龍氏のルーツを探るため、祖父の松本浩一郎について触れておこう。
“解放同盟の父・松本浩一郎の孫”という龍氏の立場は、地元では葵の御紋の印籠のようなものである。

ある時、部落解放同盟福岡県連の大会で浩一郎氏が演説に立った。
会場は、同盟員で溢れかえって超満員。

皆が浩一郎氏の登壇を今か今かと待っている。
そこに浩一郎氏が登場。

壇上の議長席には2人の男女がいた。
その1人の女性が帽子を深くかぶっていたという。

その時、会場から罵声が飛んだ。

『きさーん!(貴様)!松本先生の前では帽子をとらんか。

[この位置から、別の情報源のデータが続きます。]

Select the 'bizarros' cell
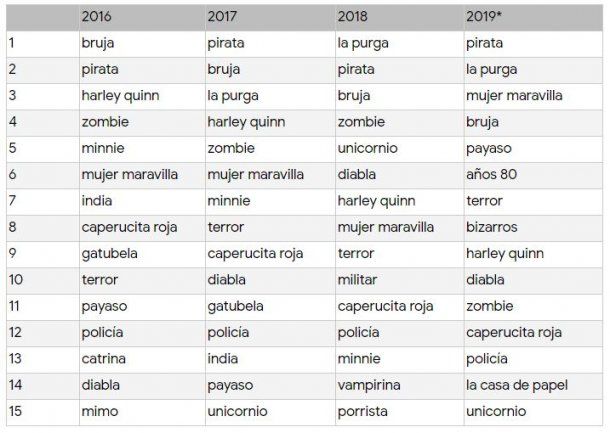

女の分際で無礼だろうが』

浩一郎氏は、運動家にとっては「脱帽して向かえるべき人間」、つまり、彼らにとっては天皇であり、王なのだ。
そして、孫である龍氏は王子様だ。

先ほど触れた龍氏の昔話は、はっきり言って得意げに話すほどの苦労話ではない。
だが、王子様が得意になって話すので、おそらく周囲はみんな感動秘話のようにありがたく聞いてくれたのだろう。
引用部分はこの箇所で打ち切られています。